Interpretive value of the \(K\bar{T}\) metric: The metric quantitatively demonstrates the capability gap between active captioning and passive question-answering in MLLMs, providing directional guidance for training strategies such as caption-aware training.
Statistical elegance of the "One Represents All" strategy: The law of large numbers is leveraged to make multi-granularity annotation feasible.
Unified image–video evaluation framework: The 12 dimensions span both static and dynamic content, constituting the first unified visual captioning evaluation system.

Limitations & Future Work¶

Data for each dimension is collected independently, and the benchmark does not assess a model's ability to simultaneously cover multiple dimensions within a single sample.
Reliance on GPT-4 Turbo as the judge may introduce evaluation bias.
Dynamic dimensions use only video, and static dimensions use only images; cross-modal evaluation is not explored.
Approximately 1,000 samples per dimension may be insufficient for certain fine-grained subcategories.

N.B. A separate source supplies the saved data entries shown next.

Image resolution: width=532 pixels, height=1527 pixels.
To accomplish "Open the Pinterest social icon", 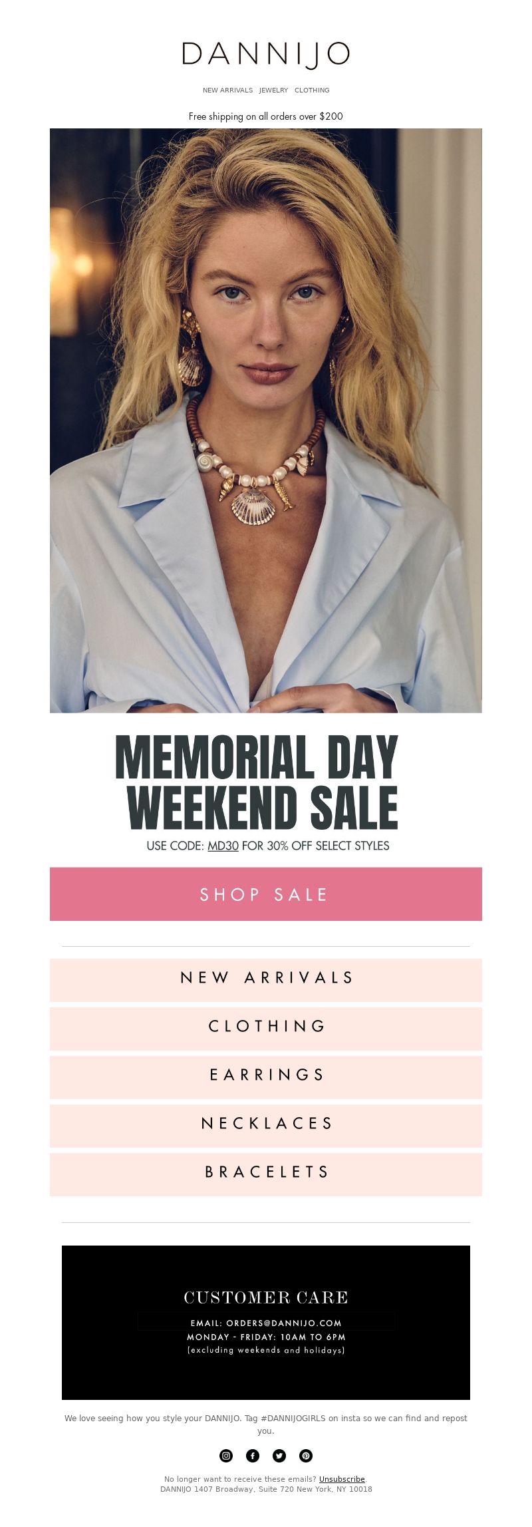I will (306, 1455).
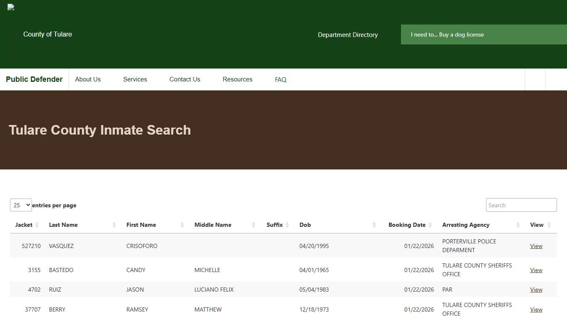Click the View column header sort icon
Viewport: 567px width, 319px height.
point(549,225)
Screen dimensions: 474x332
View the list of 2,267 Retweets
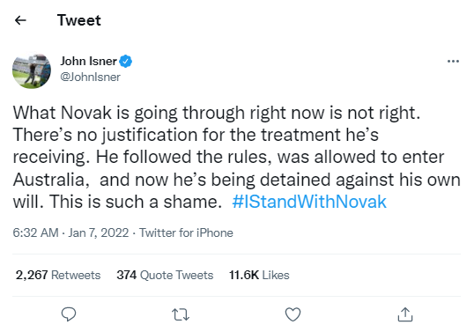[x=58, y=276]
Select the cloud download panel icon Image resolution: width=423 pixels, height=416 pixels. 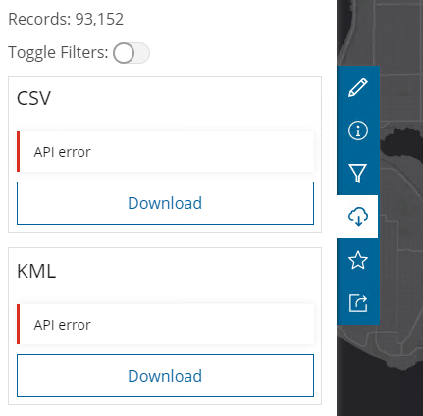tap(358, 217)
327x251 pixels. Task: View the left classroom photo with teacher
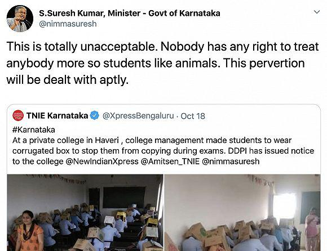85,213
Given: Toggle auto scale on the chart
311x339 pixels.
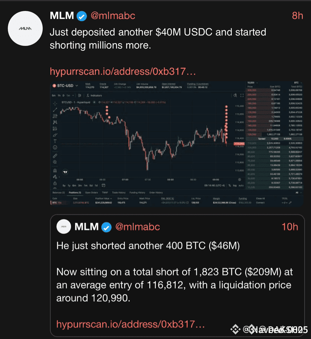Looking at the screenshot, I should (241, 185).
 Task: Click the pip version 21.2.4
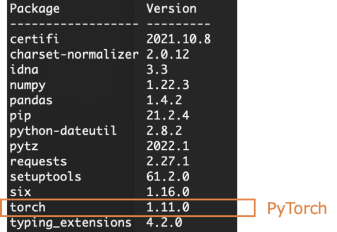pyautogui.click(x=168, y=115)
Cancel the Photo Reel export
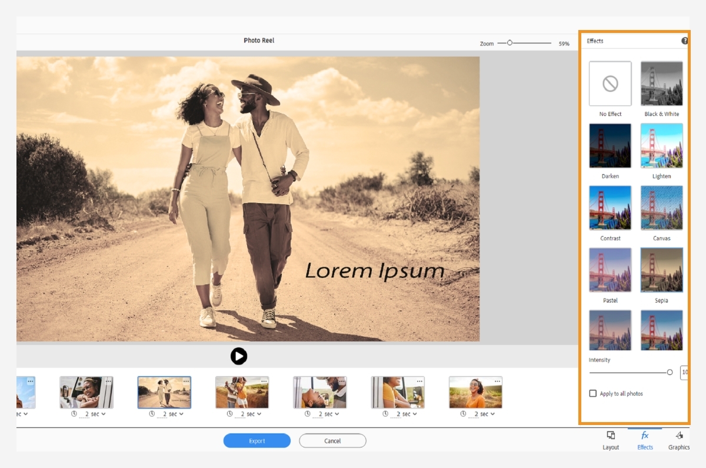The image size is (706, 468). [332, 440]
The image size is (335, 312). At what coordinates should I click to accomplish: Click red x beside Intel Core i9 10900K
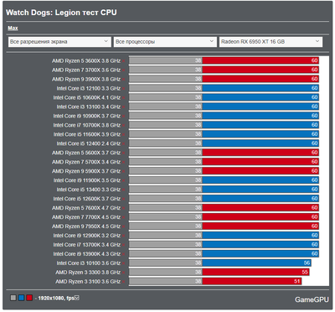123,116
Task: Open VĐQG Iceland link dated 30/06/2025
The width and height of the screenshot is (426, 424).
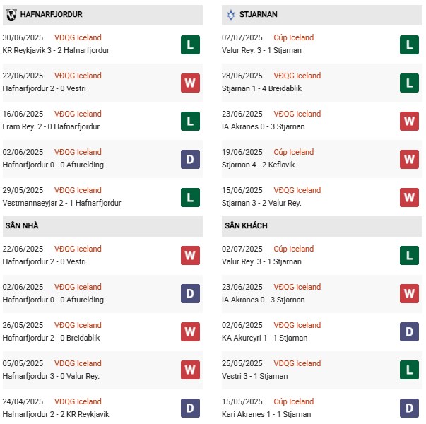Action: point(78,37)
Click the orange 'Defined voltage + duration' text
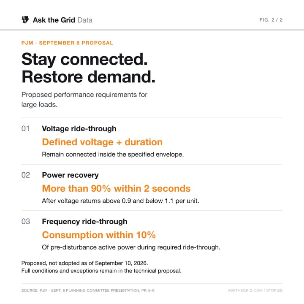Image resolution: width=304 pixels, height=304 pixels. pyautogui.click(x=102, y=142)
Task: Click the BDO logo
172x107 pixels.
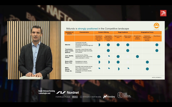Action: pyautogui.click(x=75, y=97)
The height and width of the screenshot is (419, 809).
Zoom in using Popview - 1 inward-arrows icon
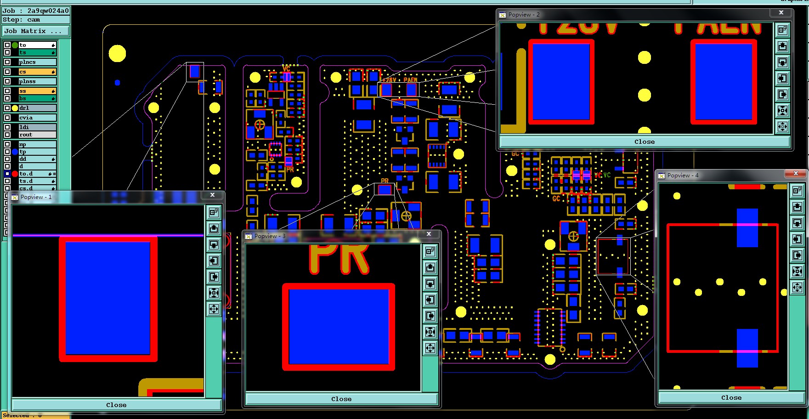[214, 293]
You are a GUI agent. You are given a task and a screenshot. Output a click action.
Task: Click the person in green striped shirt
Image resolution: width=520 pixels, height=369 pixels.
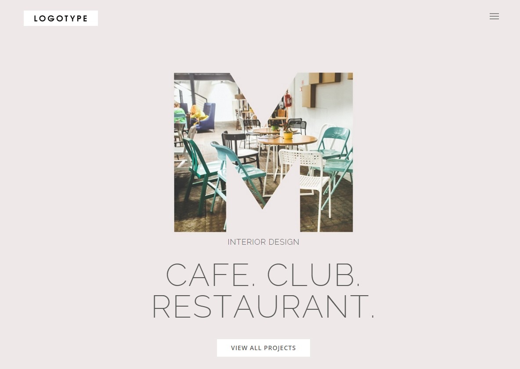179,114
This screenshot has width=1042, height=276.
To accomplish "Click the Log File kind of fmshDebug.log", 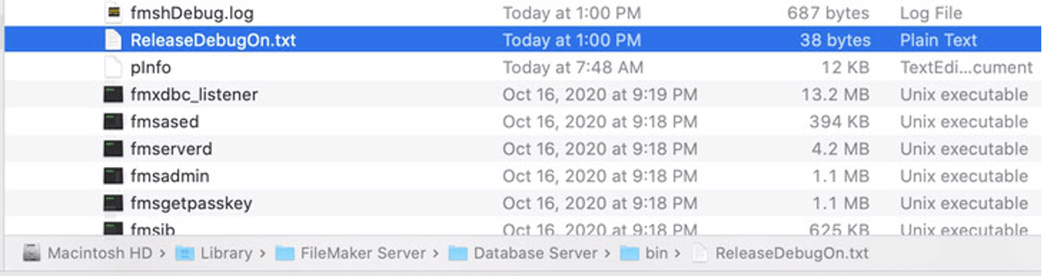I will [931, 13].
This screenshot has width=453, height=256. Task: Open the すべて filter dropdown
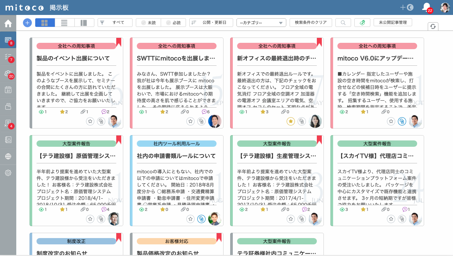pos(115,22)
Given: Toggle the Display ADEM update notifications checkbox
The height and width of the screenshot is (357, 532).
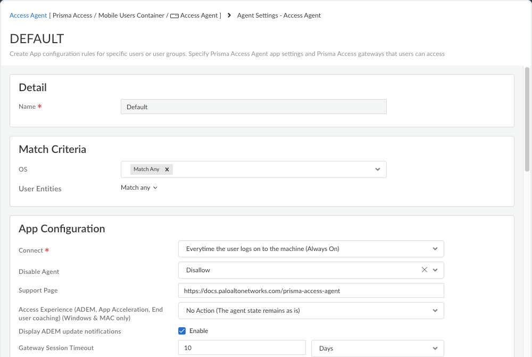Looking at the screenshot, I should click(x=182, y=331).
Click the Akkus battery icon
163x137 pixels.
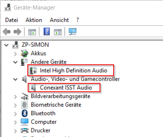pyautogui.click(x=24, y=53)
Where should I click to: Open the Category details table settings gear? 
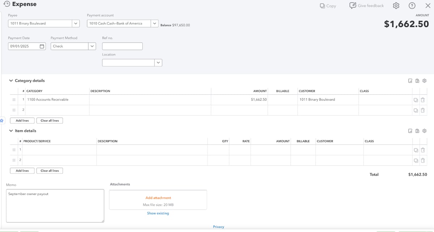[425, 81]
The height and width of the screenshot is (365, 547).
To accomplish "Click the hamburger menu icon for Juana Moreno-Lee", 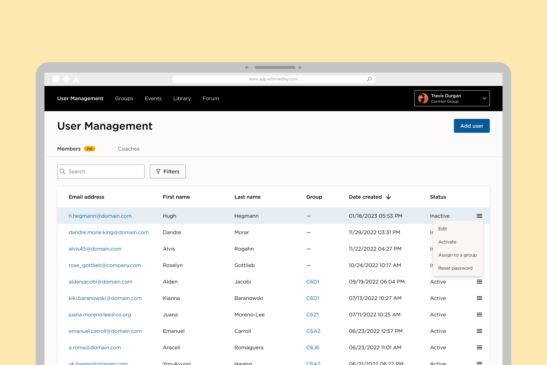I will click(x=479, y=314).
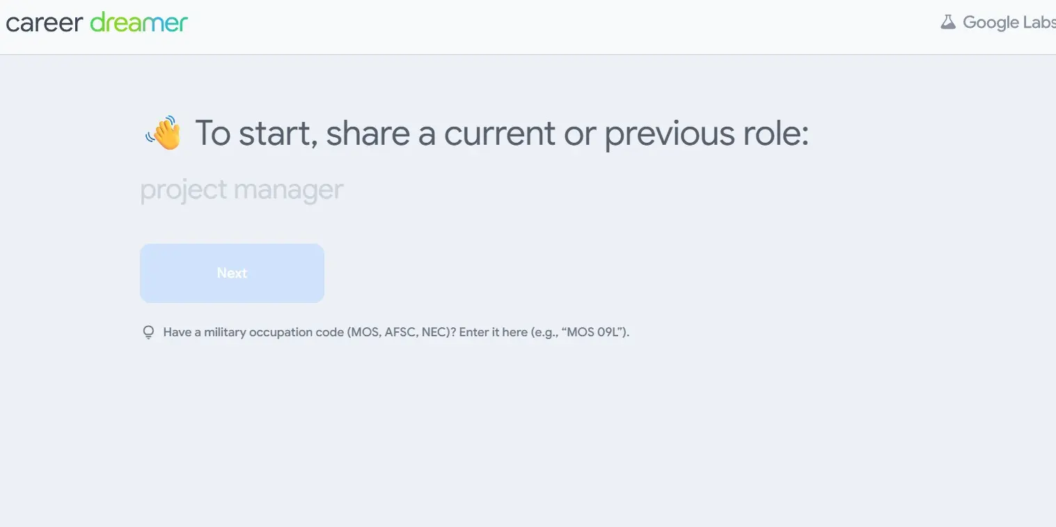
Task: Click the green 'dreamer' word in the logo
Action: [x=139, y=22]
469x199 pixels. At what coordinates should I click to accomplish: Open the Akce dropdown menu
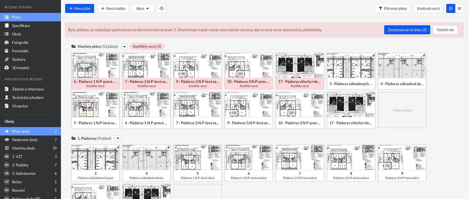coord(143,8)
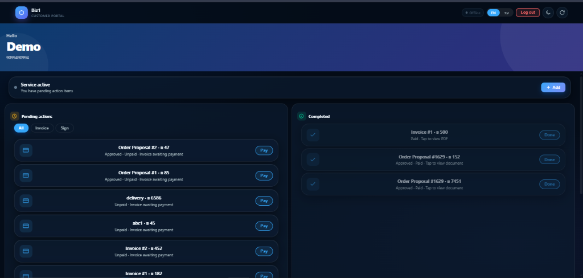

Comparison with CompreCap: CompreCap evaluates only object-related information, whereas CAPability extends coverage to 6 perspectives and jointly evaluates correctness and thoroughness.
Inspiration from visual generation benchmarks: The dimensional design is informed by GenEval and VBench—captioning and generation are inverse tasks and should have symmetric evaluation dimensions.
Potential of \(K\bar{T}\) as an RLHF signal: The metric can identify knowledge that models possess but fail to express, guiding targeted training to improve captioning ability.

Rating¶

Novelty: ⭐⭐⭐⭐ The multi-perspective + dual-metric + \(K\bar{T}\) evaluation framework is novel in design, though the core idea of dimension-wise evaluation is not entirely new.
Experimental Thoroughness: ⭐⭐⭐⭐⭐ A large number of closed-source and open-source models across multiple scales (7B to 72B) are evaluated, with detailed dimensional analysis.
Writing Quality: ⭐⭐⭐⭐ The paper is clearly structured with rich figures and tables, and motivations are well articulated.
Value: ⭐⭐⭐⭐⭐ The work fills a critical gap in thoroughness evaluation for visual captioning, identifies important capability gaps, and provides significant guidance for the research community.